Question

Two sides of a right triangle are 8” and 12”.

A. Find the the area of the triangle if 8 and 12 are legs.

B. Find the area of the triangle if 8 and 12 are a leg and hypotenuse.

Answer 1

The area of the triangle with legs of 8 inches and 12 inches is 48 square inches. If 8 and 12 are the leg and hypotenuse, the area cannot be determined without the length of the other leg.

Step-by-step explanation:

To find the area of a right triangle, we can use the formula A = (1/2) * base * height. In this case, the base is 8 inches and the height is 12 inches. So the area of the triangle is A = (1/2) * 8 * 12 = 48 square inches.

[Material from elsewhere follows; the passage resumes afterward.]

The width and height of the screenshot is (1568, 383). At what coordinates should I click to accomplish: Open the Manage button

If 8 and 12 are the length of a leg and the hypotenuse, we cannot directly find the area of the triangle using these values. We would need the length of the other leg to calculate the area.

Answer 2

Area of a right triangle = ab/2

where a and b are both legs of the triangle.

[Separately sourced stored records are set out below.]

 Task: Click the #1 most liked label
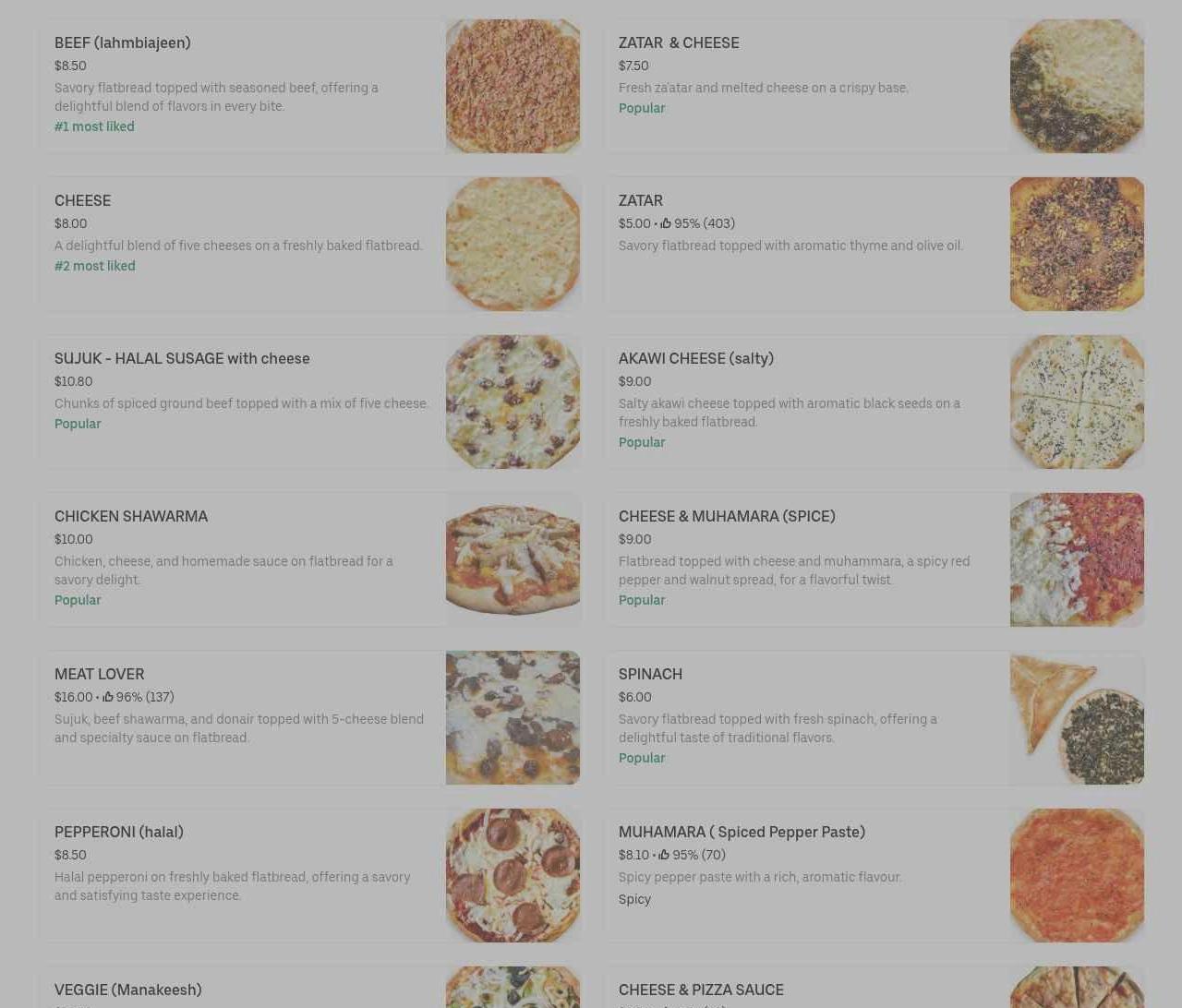coord(94,126)
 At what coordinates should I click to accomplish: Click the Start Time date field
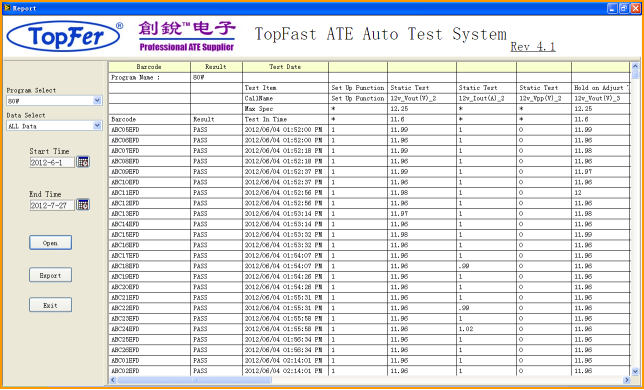[x=52, y=162]
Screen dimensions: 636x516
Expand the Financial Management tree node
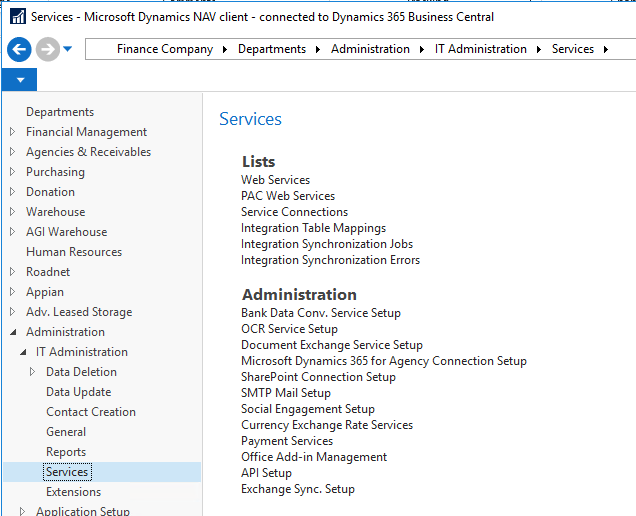12,132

A) a = 8 inches ; b = 12 inches
A = (8in x 12in)/2 = 96/2 = 48 in²

B.) a = 8 inches ; b = ? ; hypotenuse = 12 inches

Pythagorean theorem is used to get the measurement of the hypotenuse. It can also be used to get the measurement of the missing leg.

a² + b² = c² ⇒ b² = c² - a²
b² = 12² - 8²
b² = 144 - 64
b² = 80
b = √80
b = 8.94

A = ab/2 ⇒ (8 inches * 8.94 inches)/2
A = 71.52 in² / 2
A = 35.76 in²